Sponsored by The Montage Beverly Hills and held at the palatial residence of Ghada Irani, Visionary Women's most recent event on February 21 tackled the refugee crisis and its impact on women and girls. Refugee camps across Lebanon, Jordan, Turkey, and Iraq are cramped, and its inhabitants are living in poverty. Basic needs like electricity and clean water? Forget it. And violence against the women in the camps is rampant, and even considered to be normal.

Irani, a philanthropist and Board Chair of Unicef Southern California, created a space for association and change to discuss the countless families placed in refugee camps in Jordan and Lebanon, and encouraged attendees to help. Alongside her on the panel was Dayle Haddon, founder of WomenOne, a Unicef Ambassador who is also a member of Vanity Fair’s Hall of Fame for her humanitarian work.

Krista Smith, executive West Coast Editor of Vanity Fair, moderated the interview. 
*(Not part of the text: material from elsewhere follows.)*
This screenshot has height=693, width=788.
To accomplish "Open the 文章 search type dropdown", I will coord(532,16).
Both panelists have played a huge role in aiding families, focusing on women and young girls in refugee camps, and providing them with proper education.
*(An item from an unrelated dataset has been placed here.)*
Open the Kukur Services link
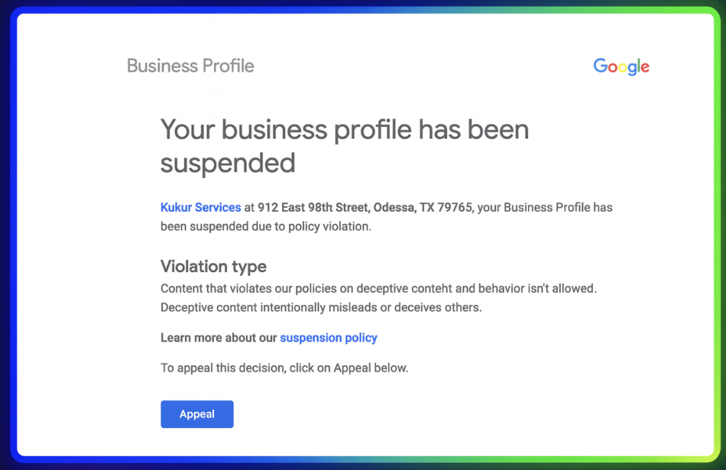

Irani comes from the same origins and culture as the women and girls in the middle-eastern camps. She acknowledged that it could have been her or her family as victims of the refugee crisis.

Now, her passion centers on kids, and she knows what will facilitate change for the younger generation.

An education.

Haddon echoed similar views on why education was so important for the young generation and girls in need.

"It's girls' education that changes everything," Haddon said. 

"Educating a girl influences so many things within the young female."

There are eight million Syrian refugees, and Zaatari in Jordan is one of the larger camps in the world. The average lifespan of a refugee is seventeen to twenty years.

Irani has made several trips to the Zaatari camp to bear witness and provide aid. According to Irani, "these people need help all around but it starts with educating the girls to prosper and grow from these experiences." 

Through her non-profit WomenOne—whose mission is "educate a girl, change the world"—Haddon teamed up with Duke University to expand the scope of their mission and bring programs and scholarships to girls and women in Jordan, Kenya, Rwanda, and elsewhere. Through their media program, they give girls in the refugee camps an opportunity to create films of what the world doesn’t see, and a chance to express what the camps are like from their own perspectives. 

Toward the end of the event, a former female refugee from the Zaatari camp stood up and shared her experience of leaving the camp and having the opportunity to make a new life in America.

"It was hard at the beginning," she said. "I didn't speak English or know anyone, but I am grateful and everything has been amazing since coming to America."